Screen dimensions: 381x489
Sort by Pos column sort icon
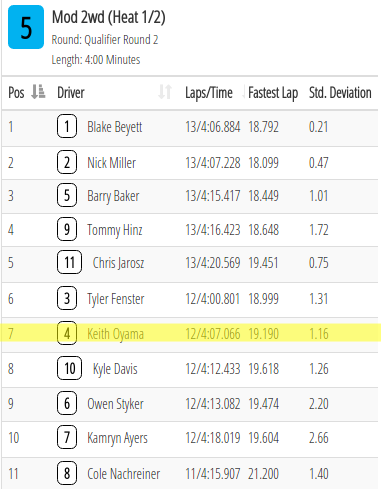(38, 92)
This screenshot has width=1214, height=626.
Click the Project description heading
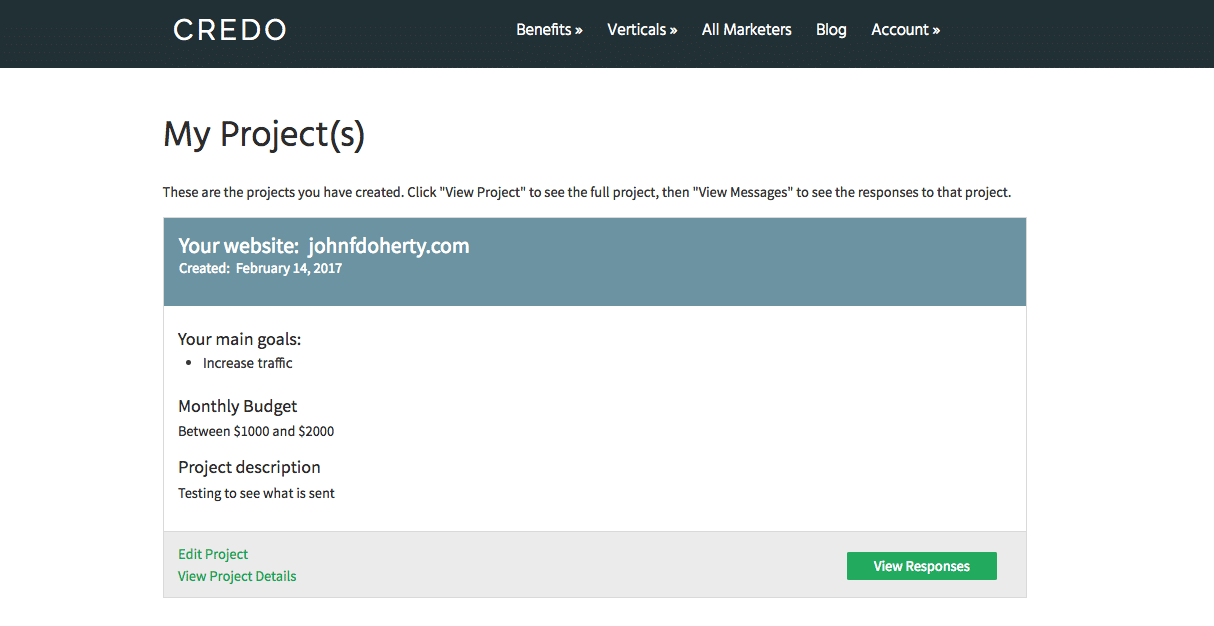click(x=249, y=467)
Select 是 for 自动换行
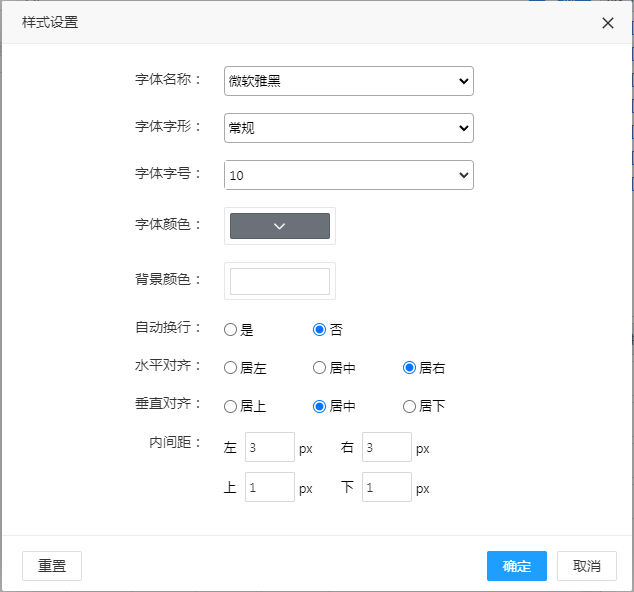Viewport: 634px width, 592px height. (x=231, y=330)
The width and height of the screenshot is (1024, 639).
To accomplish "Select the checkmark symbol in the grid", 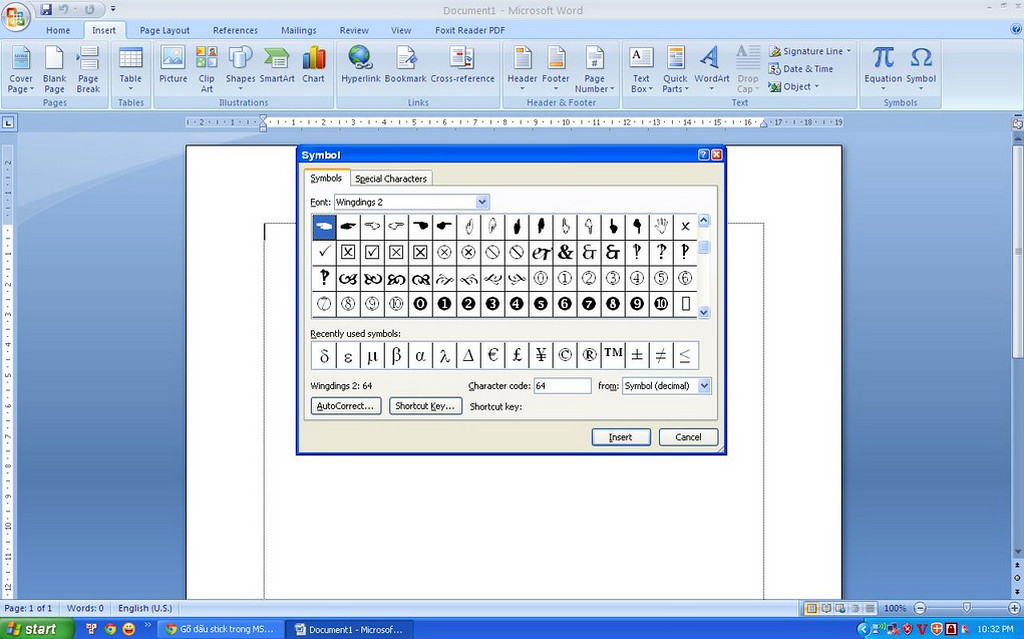I will 324,252.
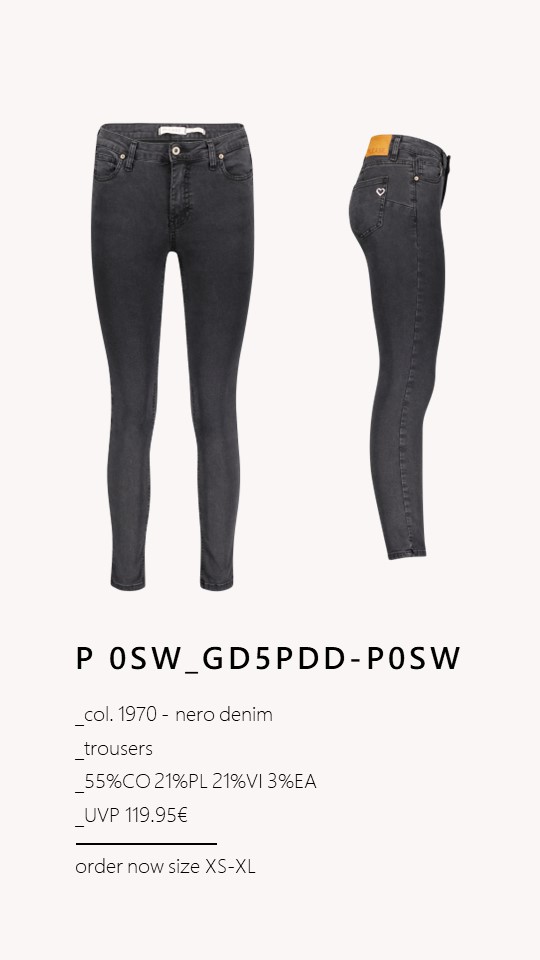Click the heart emblem on back pocket

click(x=380, y=192)
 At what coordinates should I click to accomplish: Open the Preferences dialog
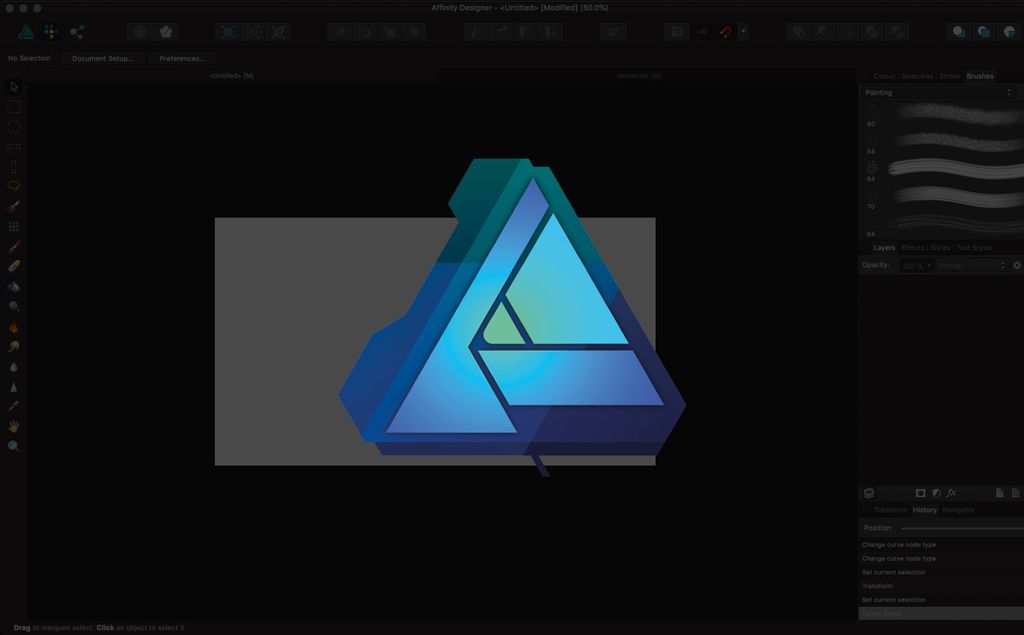pyautogui.click(x=181, y=58)
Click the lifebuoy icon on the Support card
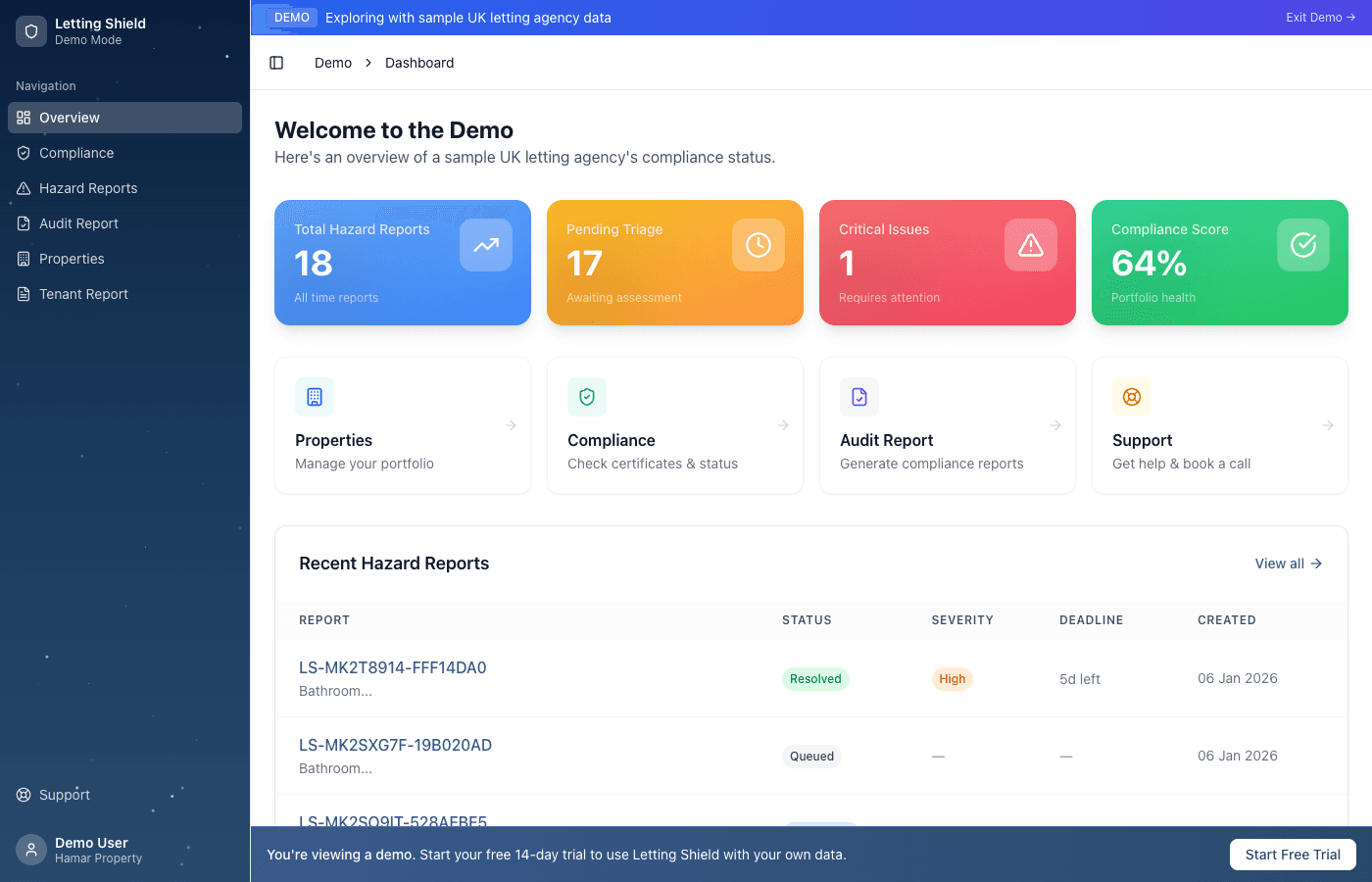The height and width of the screenshot is (882, 1372). (x=1131, y=397)
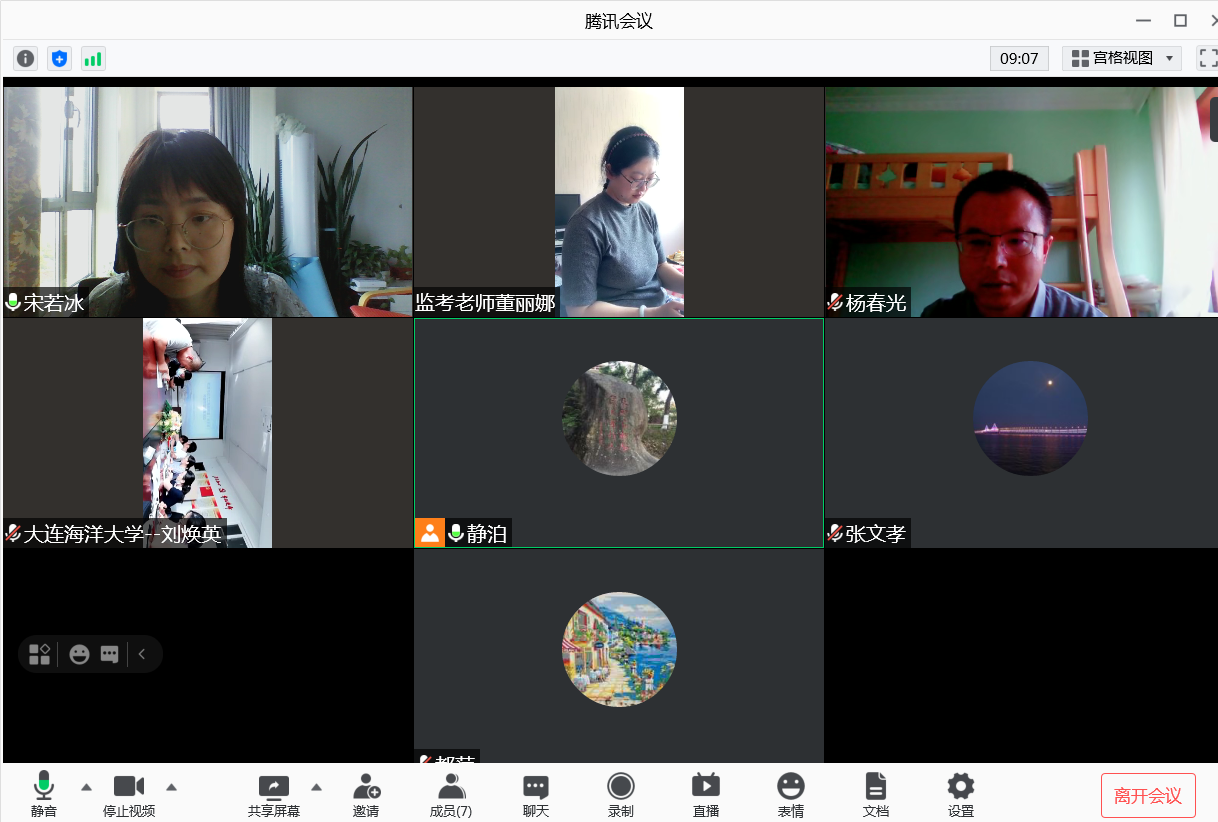
Task: Expand share options arrow beside 共享屏幕
Action: pyautogui.click(x=316, y=786)
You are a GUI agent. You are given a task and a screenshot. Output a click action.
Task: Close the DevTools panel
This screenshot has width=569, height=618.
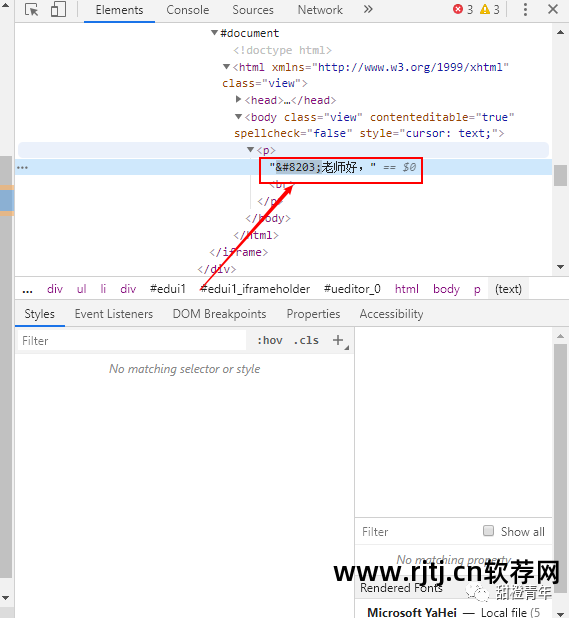coord(553,9)
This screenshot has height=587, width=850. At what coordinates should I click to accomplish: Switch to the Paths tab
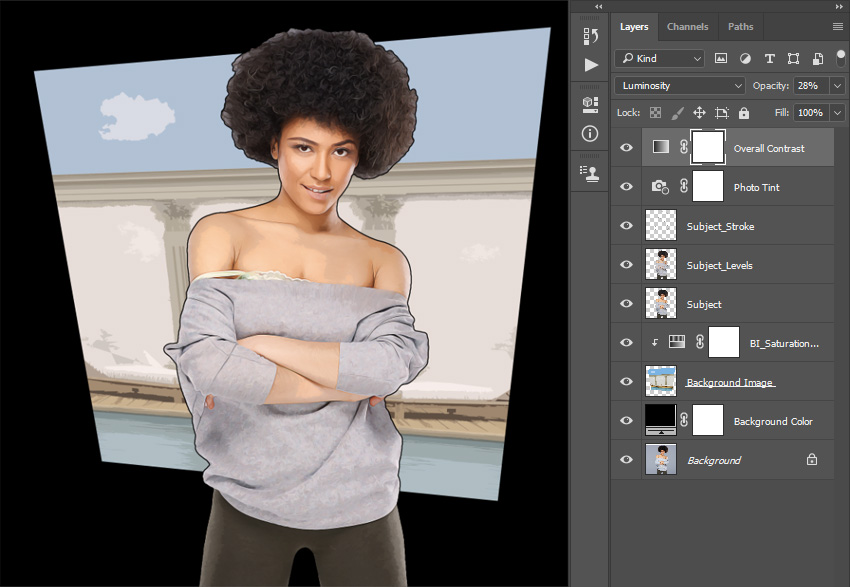[x=741, y=27]
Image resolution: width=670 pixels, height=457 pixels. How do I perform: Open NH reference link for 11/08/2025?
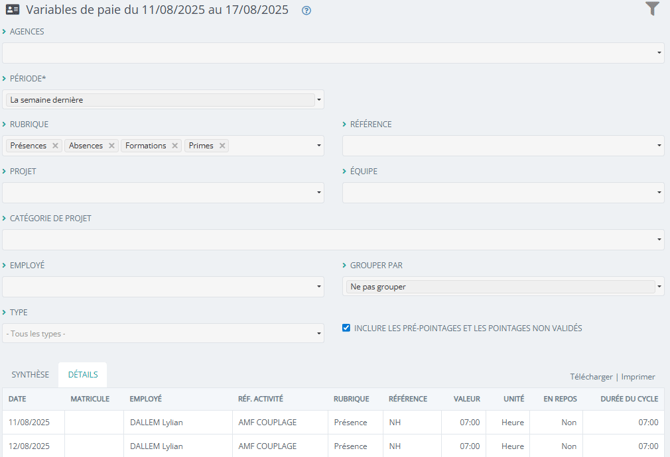click(395, 422)
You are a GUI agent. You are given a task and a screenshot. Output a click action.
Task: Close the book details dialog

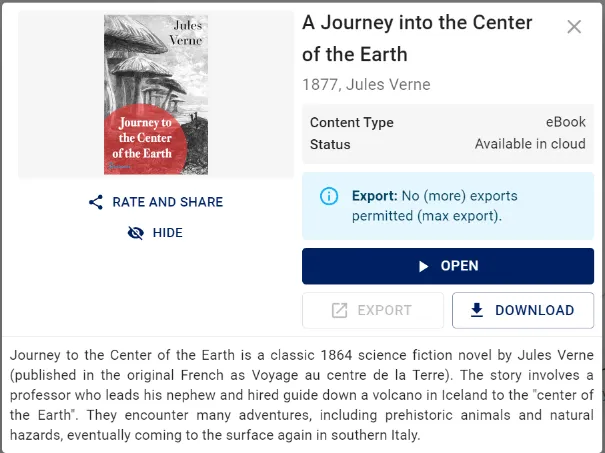pos(574,27)
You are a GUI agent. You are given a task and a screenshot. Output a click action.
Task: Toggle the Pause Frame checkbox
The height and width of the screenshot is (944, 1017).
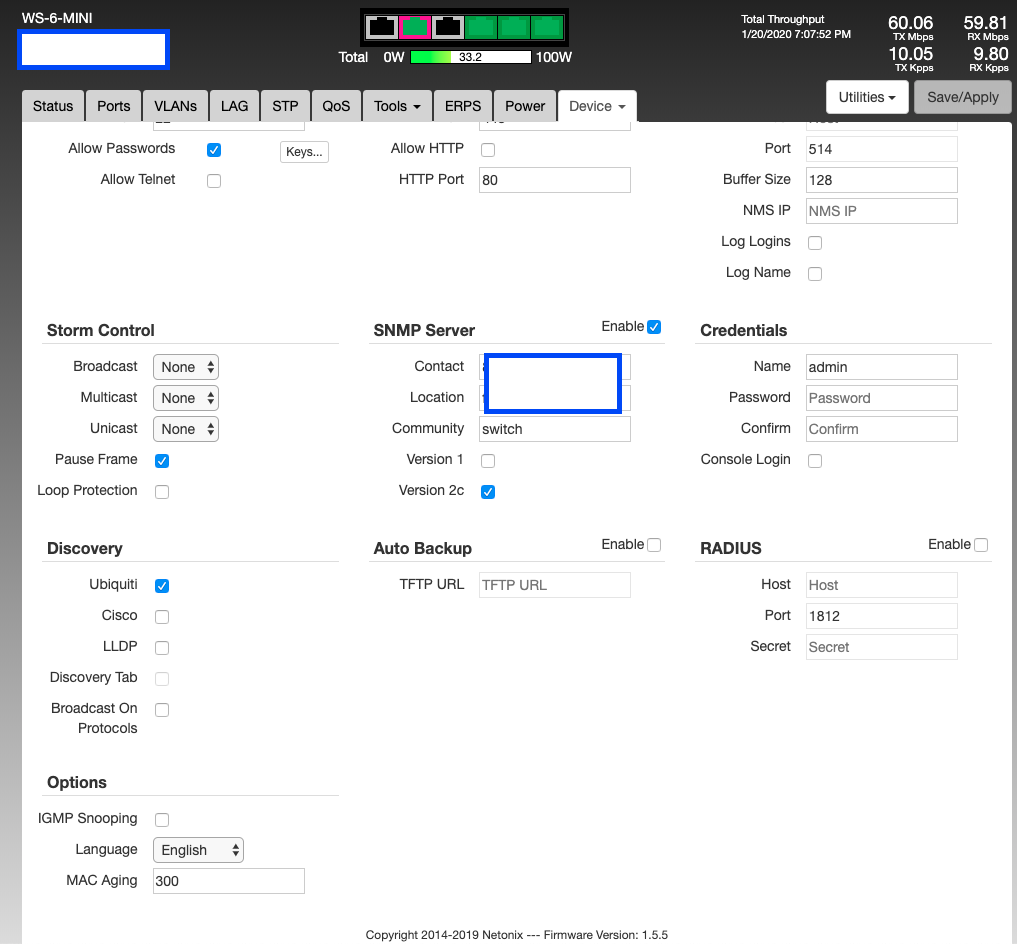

:::::

EXERCISE DESCRIPTION —
Reproduce verbatim, and only, the lines starting at the one that contains "Task: Close the book details dialog" and ending with the final line of the records; leave out the pictures.

OUTPUT BELOW —
Task: Close the book details dialog

pos(574,27)
You are a GUI agent. You are given a task and a screenshot. Output a click action.
Task: Toggle the Pause Frame checkbox
The height and width of the screenshot is (944, 1017).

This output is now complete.